Le comportement des électeurs de gauche du premier tour mérite évidemment une analyse plus fine. C’est à ce travail que s’est livré l’universitaire Joël Gombin. Selon son étude, au deuxième tour, 43% des électeurs PS se seraient reportés sur le FN et seulement 20% sur l’UMP. Les 37% restants auraient préféré s’abstenir ou voter blanc ou nul (L’Humanité, 26/03/2013).
Il est vrai que les résultats peuvent donner à réfléchir aux dirigeants des partis de gouvernement puisque Jean-François Mancel (UMP) n’est arrivé en tête que dans trois cantons ruraux ( Auneuil, Chaumont-en Vexin et Noailles) qui sont UMP et dans un quatrième (Beauvais sud-ouest), plus urbain et socialiste – celui de la candidate socialiste du premier tour, Sylvie Houssin, réélue conseillère générale en mars 2011. Tandis que Florence Italiani (FN) termine première dans trois cantons tenus par le PS et des divers-gauche (Le Coudray-Saint-Germer, Grandvilliers et Songeons), et dans un seul dirigé par la droite (Formerie).

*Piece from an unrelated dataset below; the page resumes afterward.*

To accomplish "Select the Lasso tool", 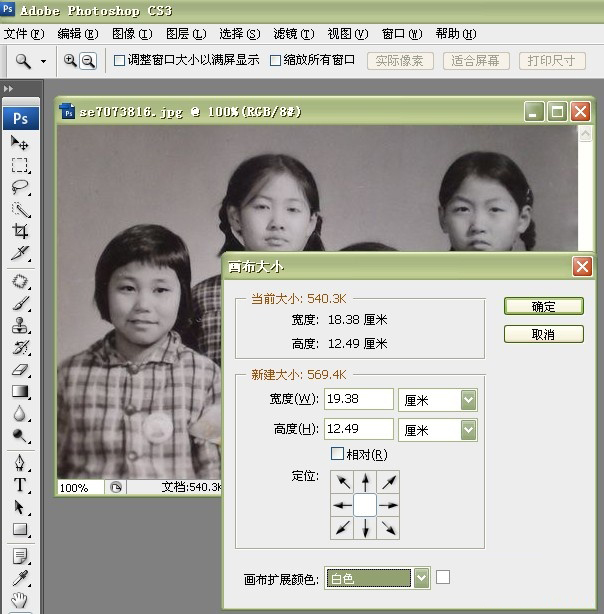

Voilà qui pourrait également donner à réfléchir à des dirigeants du FN, travaillés par leur tropisme droitiste à l’approche des élections municipales de mars 2014. Ce qui conduit, par exemple, Marion Maréchal Le Pen à évoquer de possibles « alliances de circonstances » avec l’UMP (Journal du dimanche, 17/03/2013). Pourquoi loucher systématiquement du côté droit, alors qu’il y a peut-être plus à gagner avec le côté gauche ? C’est la leçon de Beauvais…Certes, Marine Le Pen, qui connait sans doute mieux sa carte électorale, se montre plus équilibrée : « On pourrait assister de-ci de-là (…) à un certain nombre d’accords locaux avec des candidats de l’UMP, mais aussi avec des candidats divers droite, pourquoi pas divers gauche aussi, rien ne l’empêche. » (« Tous politiques », France Inter, 17/02/2013).